● EXERCISE PROMPT
Set down, exactly as written, the line containing "You are a computer-use" and all the lines that follow it to the end of the entries below, omitting every picture.

Saved data entries:
##############################

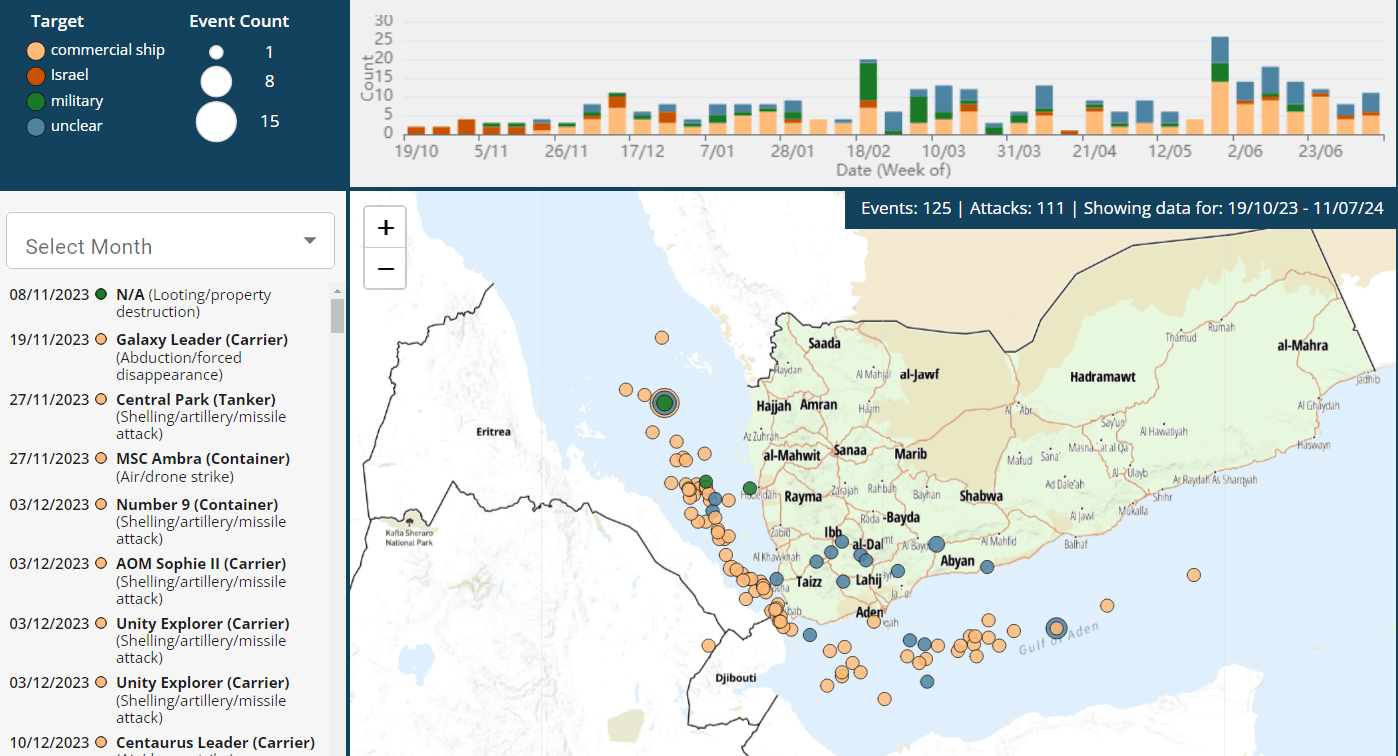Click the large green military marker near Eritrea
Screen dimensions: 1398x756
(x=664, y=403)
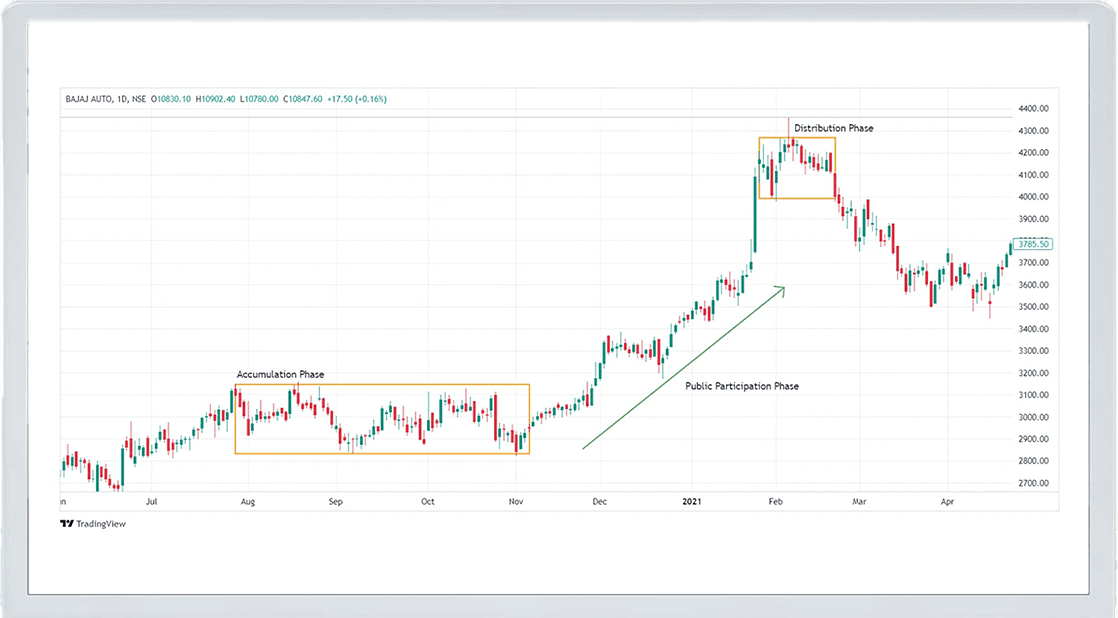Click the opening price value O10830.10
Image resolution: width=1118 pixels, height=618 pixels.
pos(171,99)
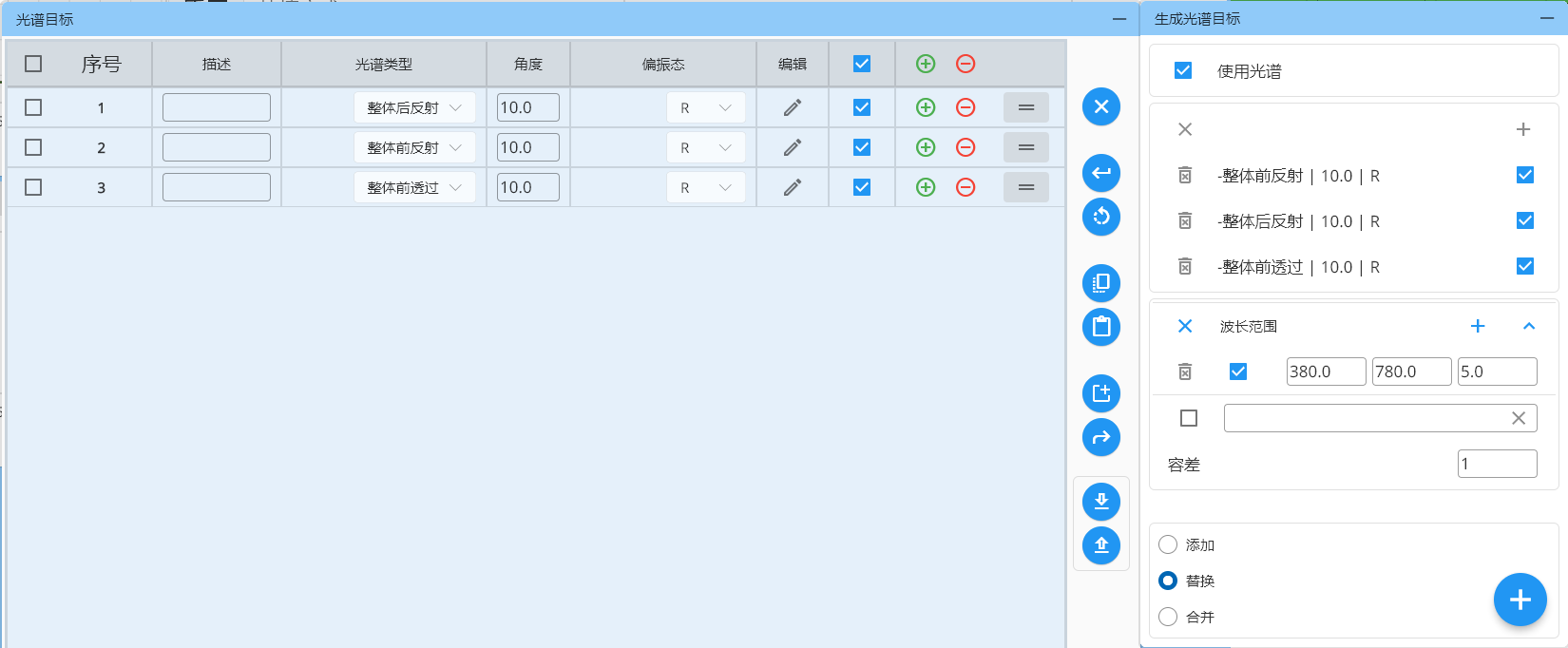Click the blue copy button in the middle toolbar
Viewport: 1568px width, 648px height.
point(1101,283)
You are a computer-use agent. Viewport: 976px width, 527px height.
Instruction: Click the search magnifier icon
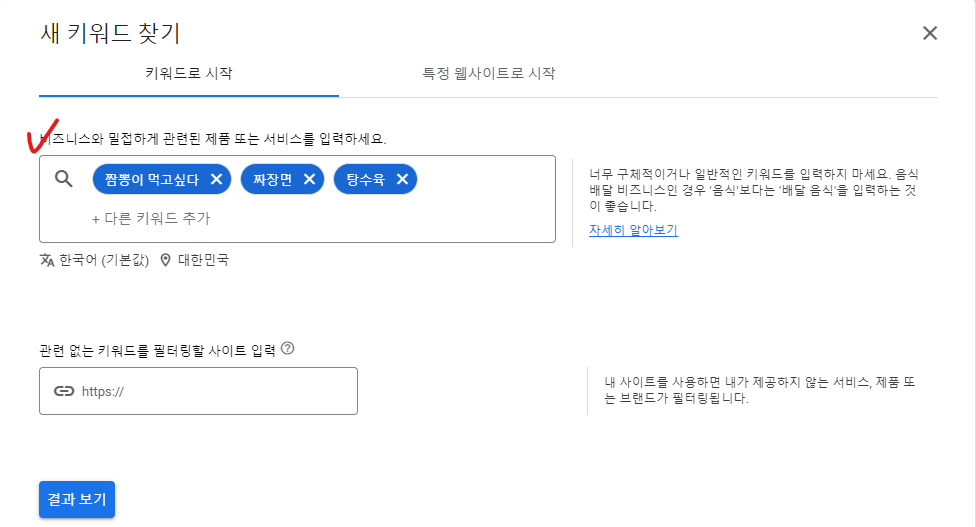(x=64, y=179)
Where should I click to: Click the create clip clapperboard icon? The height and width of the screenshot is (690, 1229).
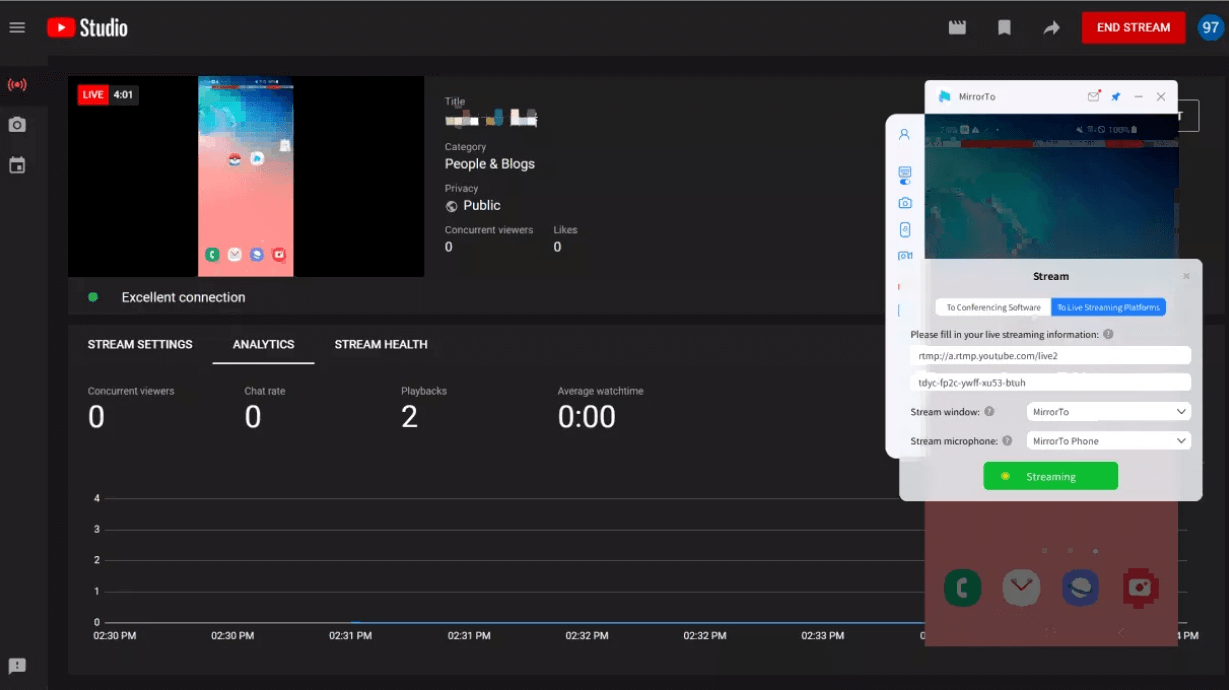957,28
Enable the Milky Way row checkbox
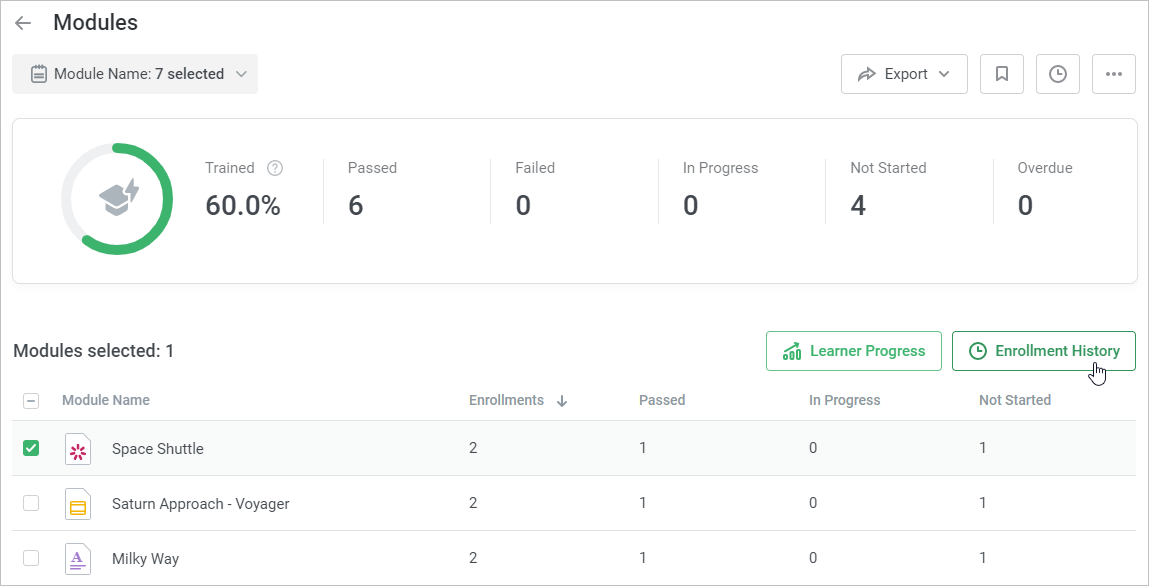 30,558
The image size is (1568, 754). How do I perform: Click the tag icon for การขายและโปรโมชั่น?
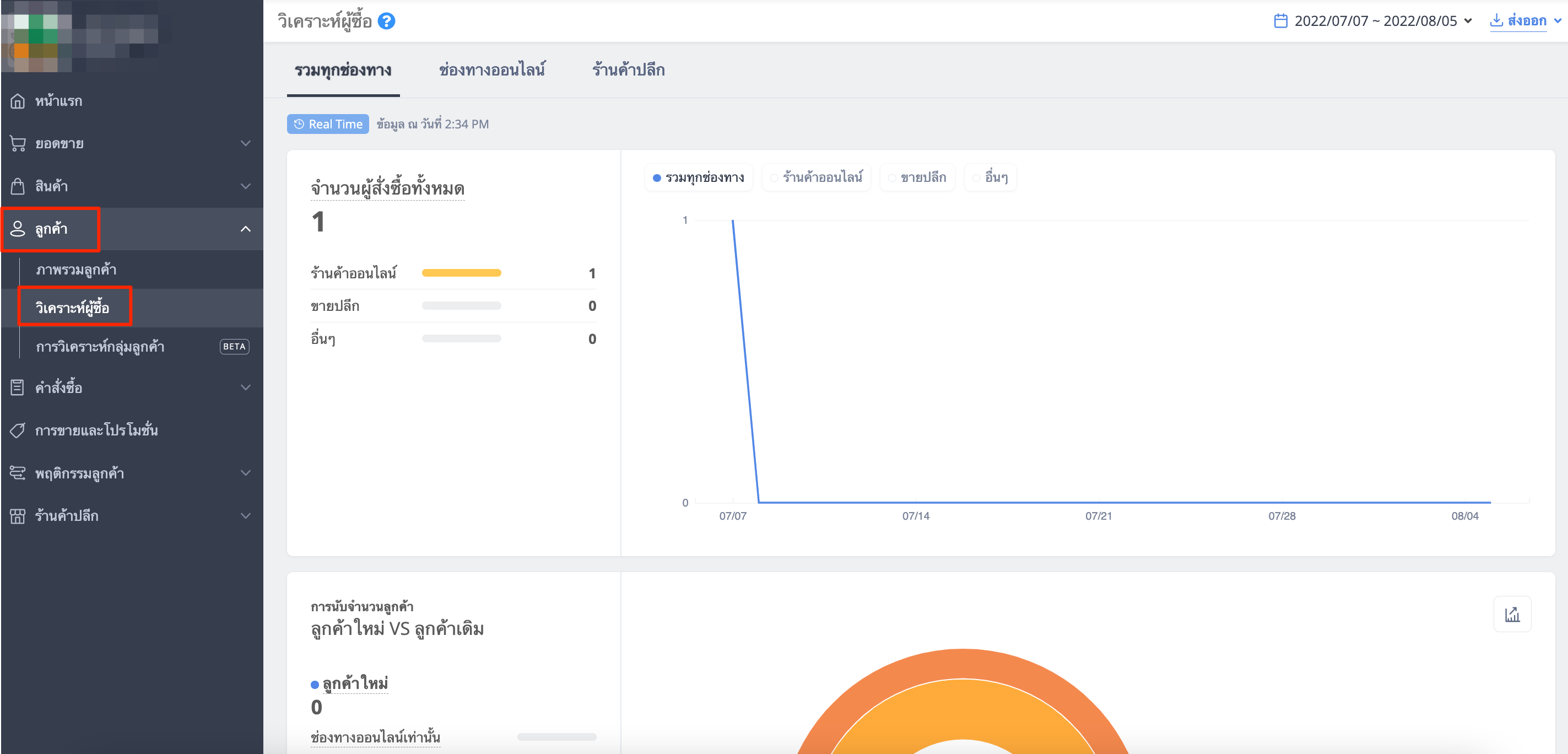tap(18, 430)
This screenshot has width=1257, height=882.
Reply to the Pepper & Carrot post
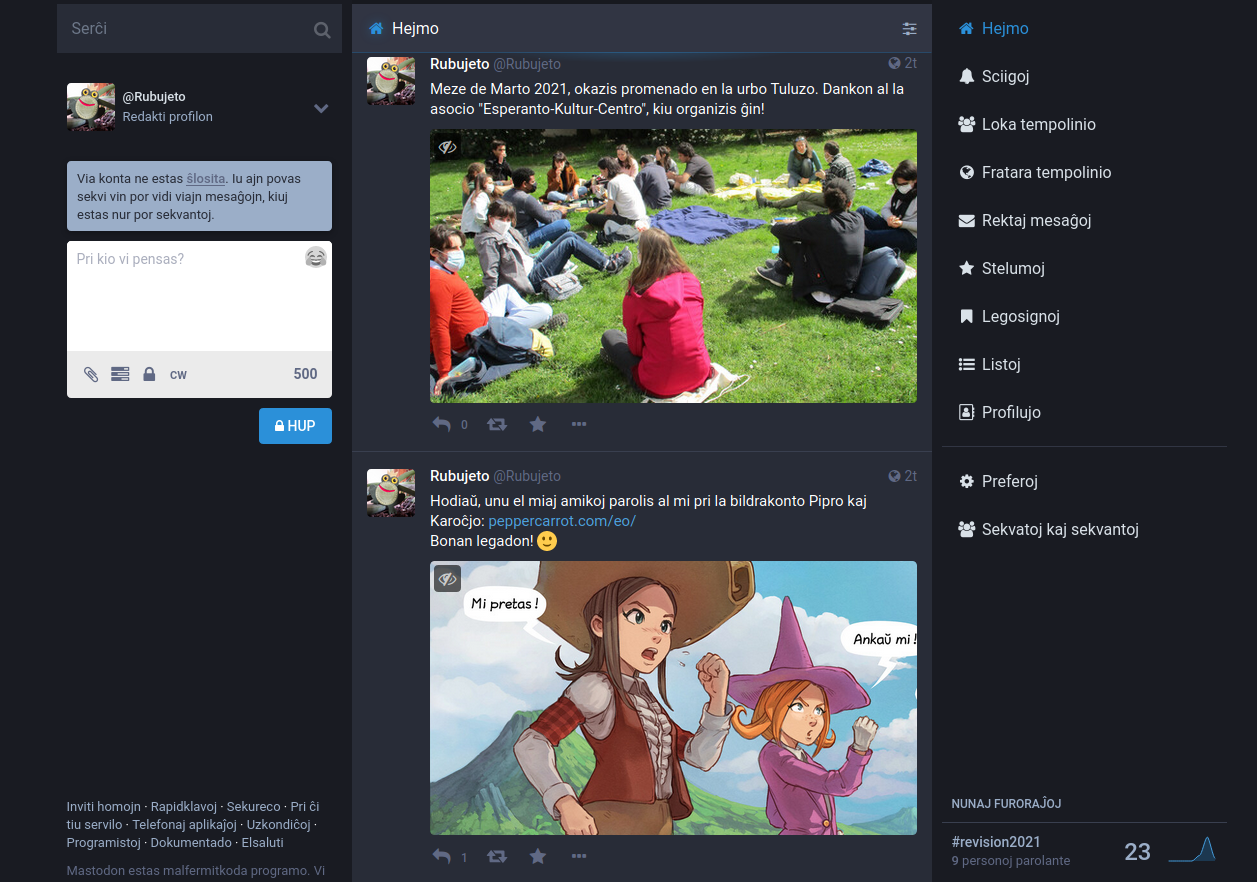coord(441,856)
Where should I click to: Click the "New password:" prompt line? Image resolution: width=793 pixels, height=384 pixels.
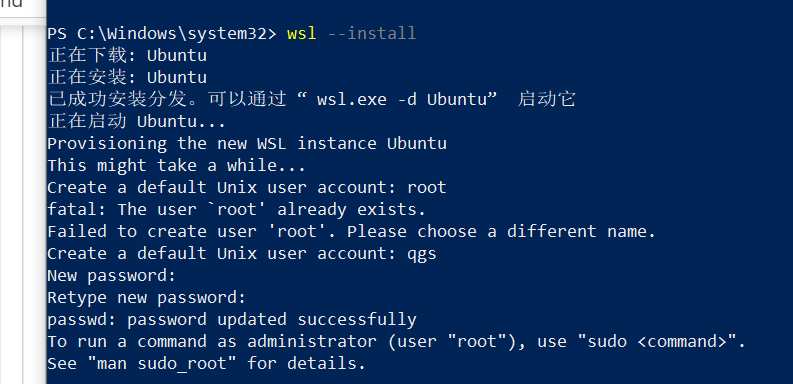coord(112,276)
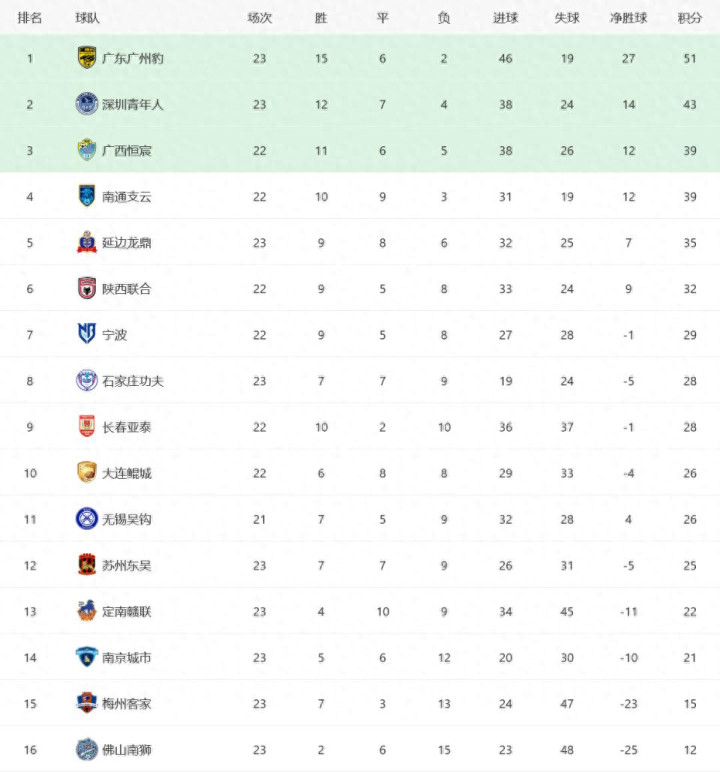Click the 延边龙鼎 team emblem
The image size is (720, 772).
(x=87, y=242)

##############################

● ANSWER AREA
You are a computer-use agent. Viewport: 976px width, 527px height.
Instruction: Click the search magnifier icon
(x=64, y=179)
Where should I click to: Click the create clip clapperboard icon? The height and width of the screenshot is (690, 1229).
957,28
Enable the Milky Way row checkbox
 30,558
The image size is (1568, 754). How do I perform: Click the tag icon for การขายและโปรโมชั่น?
tap(18, 430)
This screenshot has width=1257, height=882.
Reply to the Pepper & Carrot post
coord(441,856)
Where should I click to: Click the "New password:" prompt line? Image resolution: width=793 pixels, height=384 pixels.
coord(112,276)
Click the 延边龙鼎 team emblem
The image size is (720, 772).
(x=87, y=242)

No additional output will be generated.